Logan’s landfill closes in less than one year

Chris Cooper Managing Editor

July 21, 2014

The closure of Logan County’s landfill is less than a year away and much preparation is expected from now until July 4, 2015, when Waste Management, Inc., closes the gates.

Logan County will see major changes with the closure of the landfill, some positive, while some negative. The positive is the stopping of immense traffic that comes into the county by way of large trucks bringing in waste from other states. Hopefully the odor that has plagued the area surrounding the landfill will finally go away. And debris that forms on the road into the landfill will diminish. The negative aspect is the county will lose a great deal of revenue it generates off of a percentage of tonnage that comes into the landfill.

According to Judge Executive Logan Chick, the county has received around $200,000 annually from the landfills existence in Logan County. The past two years the county has received much more than that since Waste Management, Inc. is trying to fill up the landfill before the closing date. In 2011-2012 the county received $642,762 and in 2012-2013 they received $729,202.

“We are definitely going to feel this loss,” said judge Chick, “but we anticipated this, so we were able to save some of the revenue and plan for when we no longer get it. I believe we will be okay.”

The biggest hit will be the solid waste recycling line item, which a portion of the funding generated from the landfill supports. The county has a solid waste coordinator, as well as a solid waste recycling center. The line item for the 2014-2015 budget year for solid waste is $278,000. Of course the county will continue to receive funding for the litter abatement program ($43,134), a waste tire grant ($3,000) and the recycling center itself generates approximately $60,000.
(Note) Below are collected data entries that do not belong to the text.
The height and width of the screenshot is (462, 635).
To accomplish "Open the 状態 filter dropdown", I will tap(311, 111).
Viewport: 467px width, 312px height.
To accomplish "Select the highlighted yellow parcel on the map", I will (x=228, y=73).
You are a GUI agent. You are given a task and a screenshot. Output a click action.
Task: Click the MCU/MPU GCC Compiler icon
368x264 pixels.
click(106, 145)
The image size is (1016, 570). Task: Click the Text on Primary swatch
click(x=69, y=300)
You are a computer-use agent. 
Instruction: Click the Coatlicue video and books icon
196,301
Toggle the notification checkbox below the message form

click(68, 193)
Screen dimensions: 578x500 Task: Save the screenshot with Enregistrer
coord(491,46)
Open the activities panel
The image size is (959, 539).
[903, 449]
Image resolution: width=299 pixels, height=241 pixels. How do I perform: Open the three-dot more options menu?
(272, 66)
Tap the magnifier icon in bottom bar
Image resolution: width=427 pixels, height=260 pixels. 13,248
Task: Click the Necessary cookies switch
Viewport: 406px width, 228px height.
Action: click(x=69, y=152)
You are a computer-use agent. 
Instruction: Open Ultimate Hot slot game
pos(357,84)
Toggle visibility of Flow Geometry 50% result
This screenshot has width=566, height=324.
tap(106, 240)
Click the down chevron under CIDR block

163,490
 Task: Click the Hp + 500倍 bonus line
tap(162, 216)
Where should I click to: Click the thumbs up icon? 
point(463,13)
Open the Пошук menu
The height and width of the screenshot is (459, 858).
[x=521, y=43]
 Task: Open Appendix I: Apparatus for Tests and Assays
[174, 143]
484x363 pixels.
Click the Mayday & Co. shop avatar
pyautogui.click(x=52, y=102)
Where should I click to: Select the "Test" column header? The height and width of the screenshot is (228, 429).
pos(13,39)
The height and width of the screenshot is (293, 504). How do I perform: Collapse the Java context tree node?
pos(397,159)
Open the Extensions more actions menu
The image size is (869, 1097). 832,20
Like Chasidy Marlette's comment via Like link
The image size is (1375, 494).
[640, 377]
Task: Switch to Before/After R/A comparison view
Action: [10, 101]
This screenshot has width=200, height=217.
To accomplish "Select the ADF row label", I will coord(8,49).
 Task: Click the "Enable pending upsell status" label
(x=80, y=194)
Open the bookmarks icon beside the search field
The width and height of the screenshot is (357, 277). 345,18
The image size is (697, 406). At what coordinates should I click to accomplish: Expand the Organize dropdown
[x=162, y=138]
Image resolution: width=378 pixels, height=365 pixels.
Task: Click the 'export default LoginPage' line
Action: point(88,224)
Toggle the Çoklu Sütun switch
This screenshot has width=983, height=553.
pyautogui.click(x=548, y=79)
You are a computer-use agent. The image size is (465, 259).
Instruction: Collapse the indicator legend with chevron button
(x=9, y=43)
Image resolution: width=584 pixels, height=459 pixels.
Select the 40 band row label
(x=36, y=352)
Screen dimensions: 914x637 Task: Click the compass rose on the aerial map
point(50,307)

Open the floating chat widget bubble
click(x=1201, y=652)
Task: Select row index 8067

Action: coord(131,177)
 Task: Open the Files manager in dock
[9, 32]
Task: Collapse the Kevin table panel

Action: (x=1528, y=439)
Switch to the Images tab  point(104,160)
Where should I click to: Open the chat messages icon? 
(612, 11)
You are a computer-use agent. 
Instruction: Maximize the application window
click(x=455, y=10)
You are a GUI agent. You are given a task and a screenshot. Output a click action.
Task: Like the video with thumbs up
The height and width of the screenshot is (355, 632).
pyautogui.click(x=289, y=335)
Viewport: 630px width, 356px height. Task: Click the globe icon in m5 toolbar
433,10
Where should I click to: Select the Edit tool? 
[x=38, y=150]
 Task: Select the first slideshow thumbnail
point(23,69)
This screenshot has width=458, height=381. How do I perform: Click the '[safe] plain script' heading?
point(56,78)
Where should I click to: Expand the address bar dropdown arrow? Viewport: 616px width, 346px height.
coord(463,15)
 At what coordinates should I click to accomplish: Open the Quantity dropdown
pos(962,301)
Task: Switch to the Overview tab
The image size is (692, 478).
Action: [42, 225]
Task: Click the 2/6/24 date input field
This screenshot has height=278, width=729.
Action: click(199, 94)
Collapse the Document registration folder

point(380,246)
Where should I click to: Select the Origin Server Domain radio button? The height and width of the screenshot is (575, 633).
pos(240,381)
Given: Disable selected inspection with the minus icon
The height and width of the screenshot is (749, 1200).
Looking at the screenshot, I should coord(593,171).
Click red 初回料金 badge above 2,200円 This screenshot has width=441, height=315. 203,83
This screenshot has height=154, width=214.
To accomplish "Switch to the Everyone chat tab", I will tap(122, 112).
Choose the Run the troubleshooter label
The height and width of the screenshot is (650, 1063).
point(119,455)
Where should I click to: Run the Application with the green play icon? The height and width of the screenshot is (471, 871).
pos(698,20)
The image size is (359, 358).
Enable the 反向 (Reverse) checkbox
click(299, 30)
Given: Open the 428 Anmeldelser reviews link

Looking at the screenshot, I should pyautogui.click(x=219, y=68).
Closing a landfill is a complicated task. The first step is preparing a conceptual design that meets current regulations, then submitting a closure permit application to the appropriate regulatory agency. The application should include plans, general specifications, quality control measures and other technical details.

A landfill involves three major design elements: slope stability, drainage and gas controls. Slope stability is usually defined as the general stability of the slope and landfill mass as well as the soil/cap interface stability. Proper slope design is necessary for an environmentally sound closure.

The closer the closure gets, the more information the county will most likely receive, said judge Chick.